### Exercise description
With the pictures removed, reproduce exactly the lines from the one that contains "This screenshot has" through the last line of the entries below.
(Beginning of Source data)
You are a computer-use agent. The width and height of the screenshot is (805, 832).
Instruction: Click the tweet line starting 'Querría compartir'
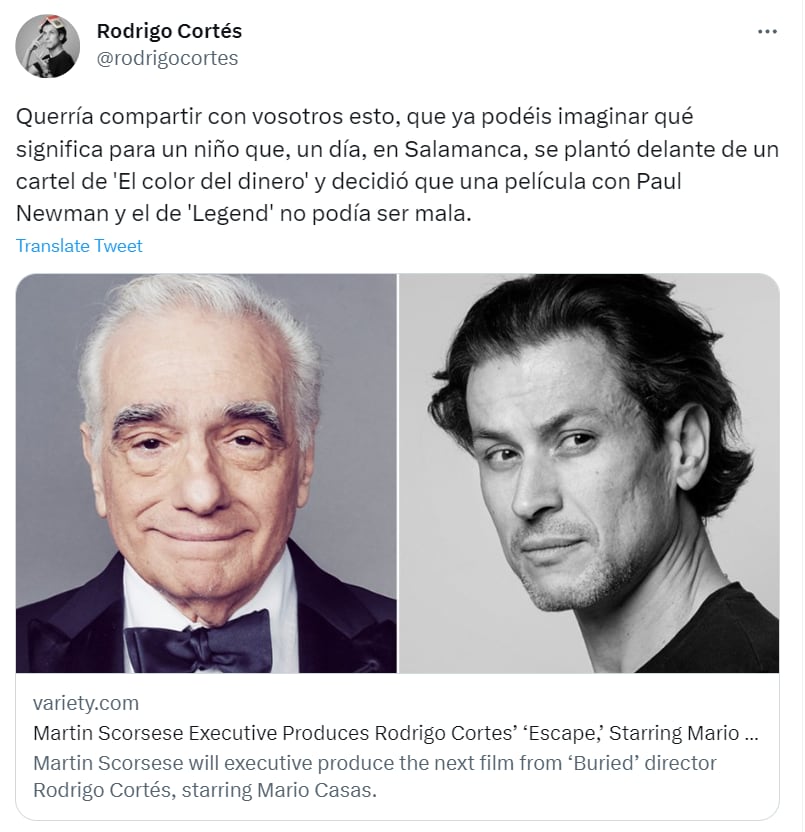pyautogui.click(x=354, y=117)
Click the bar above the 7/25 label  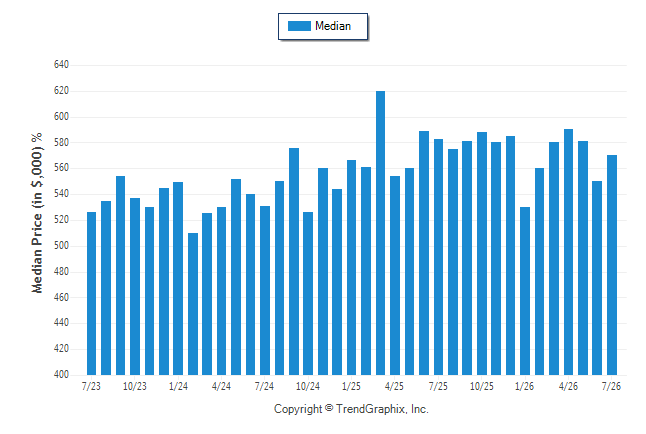[x=438, y=257]
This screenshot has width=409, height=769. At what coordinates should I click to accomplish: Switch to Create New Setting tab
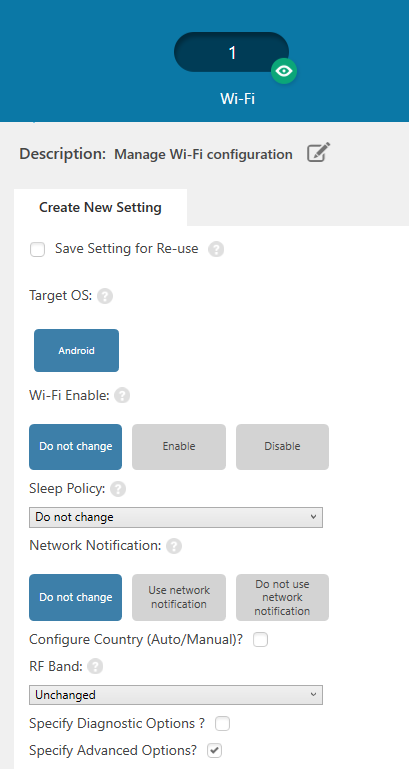[101, 207]
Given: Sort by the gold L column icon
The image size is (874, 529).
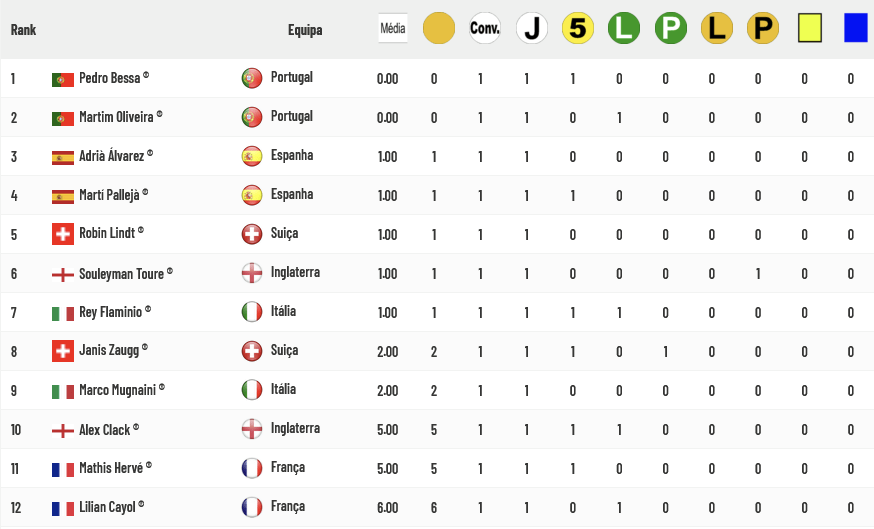Looking at the screenshot, I should point(717,28).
(End of Source data)
### Solved problem
This screenshot has width=409, height=769. At what coordinates should I click to accomplish: Switch to Create New Setting tab
[101, 207]
Given: Sort by the gold L column icon
The image size is (874, 529).
Looking at the screenshot, I should point(717,28).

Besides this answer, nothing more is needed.